# Distorted Sound from Cowlacious Scary Terry Board? Need help!



## Death Wraith (Mar 23, 2006)

Something is going wrong with my main prop. I'm using a Prop-1 to drive a servo for head turning. I have a PIR set thru the Prop-1 to trigger the newest version of the Scary Terry Servo board from Cowlacious. All that works fine. But when the audio is triggered it comes out very distorted. I'm using the better quality 60 second chip and the chip sounds fine when played back on the Cowlacious chipcorder board after I record it. I know it's not the sound file being recorded too loud. There is also additional audio interference when the mouth servo is active through the ST board. Something somewhere has gone wrong, maybe some type of filter on the ST board?

Not much time left. Can anyone help??

DW


----------



## Otaku (Dec 3, 2004)

Do you have any 110 volt lines near the Cow board? May be 60 cycle interference. Try wrapping the Cow board loosely in aluminum foil to shield it. Does this distortion occur if the servos are not active, and could anything be interfering with the speakers?


----------



## Death Wraith (Mar 23, 2006)

I'm checking my setup with headphones so no interference there. There is no sound interference from the head-turning servo which is running off the prop-1. I did have a power strip mounted right next to the boards and moved it, but no improvement. I tried a loose covering of foil over the top of the board and no change. There is also an infrequent popping sound through the headphones (every 2 or 3 seconds) that I never noticed before.

Thanks for the advice Otaku. You're always the man when it comes to electronics! Tomorrow I'm gonna try a set of speakers and also plugging the two boards into seperate outlets instead of one powerstrip.

Any other ideas?

DW


----------



## Otaku (Dec 3, 2004)

You have both the sound board and the servo driver board as separate units? Are you using wall warts to power them, or battery packs? Try isolating at least one of them with a 6 volt AA pack and see if that changes anything. That popping sound you mentioned sounds familiar, too. I've had that issue before, and was only able to get rid of it by powering down the chip, erasing the file and reloading it. Don't know if it's related to the distortion problem, though.


----------



## Death Wraith (Mar 23, 2006)

Not separate boards, just running the Scary Terry board with the onboard 60 sec chip. The popping sounds comes through even when the sound file isn't playing. Using walwarts for power so I'll try hooking up a battery pack. I'm also using an extension cable on the mouth servo and I'm wondering if there might not be a problem with that.

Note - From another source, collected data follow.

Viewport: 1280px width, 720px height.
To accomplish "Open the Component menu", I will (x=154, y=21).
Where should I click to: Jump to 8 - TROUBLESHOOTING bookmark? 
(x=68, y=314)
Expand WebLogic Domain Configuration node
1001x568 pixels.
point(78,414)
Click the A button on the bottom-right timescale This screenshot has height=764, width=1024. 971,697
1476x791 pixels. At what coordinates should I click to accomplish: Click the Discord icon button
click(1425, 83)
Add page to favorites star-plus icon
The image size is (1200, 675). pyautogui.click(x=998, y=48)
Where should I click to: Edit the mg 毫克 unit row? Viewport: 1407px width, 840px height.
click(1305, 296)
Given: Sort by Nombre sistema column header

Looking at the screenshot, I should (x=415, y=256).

Everything is mounted on a board inside the prop so I'm going to undo everything and reset it on my table to test it out.

I got an email back from Carl at Cowlacious and he didn't have a clue as to what could be wrong.

DW


----------



## Death Wraith (Mar 23, 2006)

The popping noise is definitely caused by the servo. Unplugging the servo eliminates the popping. I tried 4 different Hitec servos and they all did the same thing distorting the sound when they move.

The overall distortion of the sound file (even without the servo attached) is still a mystery. Maybe dirty contacts?

DW


----------



## gmacted (Jan 18, 2006)

The problems you are seeing may be caused by a "ground" issue. Since you are using two different "wall-warts", but are connecting the two boards together, you need to have a common ground point. Do you have the "GND" pin from the Prop-1 connected to the GND point on the Scary Terry board? I'm not familiar with the Scary Terry board, so I'm not sure where you would tie it, but that may be causing your problem.


----------



## Death Wraith (Mar 23, 2006)

Yes I have a common ground running from the Prop-1 'GND' pin over to the ST board. I did discover that the distortion was because I was using headphones! I hooked up a pair of powered speakers and the audio sounds fine. Maybe different impedence made the headphones distort with this board? There is still a very low, very fast 'popping' whenever the mouth servo moves, but on the powered speakers it is a lot softer and really something I can live with.

Thanks for all the help guys!

DW


----------



## DeathTouch (Sep 6, 2005)

Have you tried using a battery as a source.


----------



## Sickie Ickie (Jun 20, 2006)

I hear that you can use a potato as a battery.


----------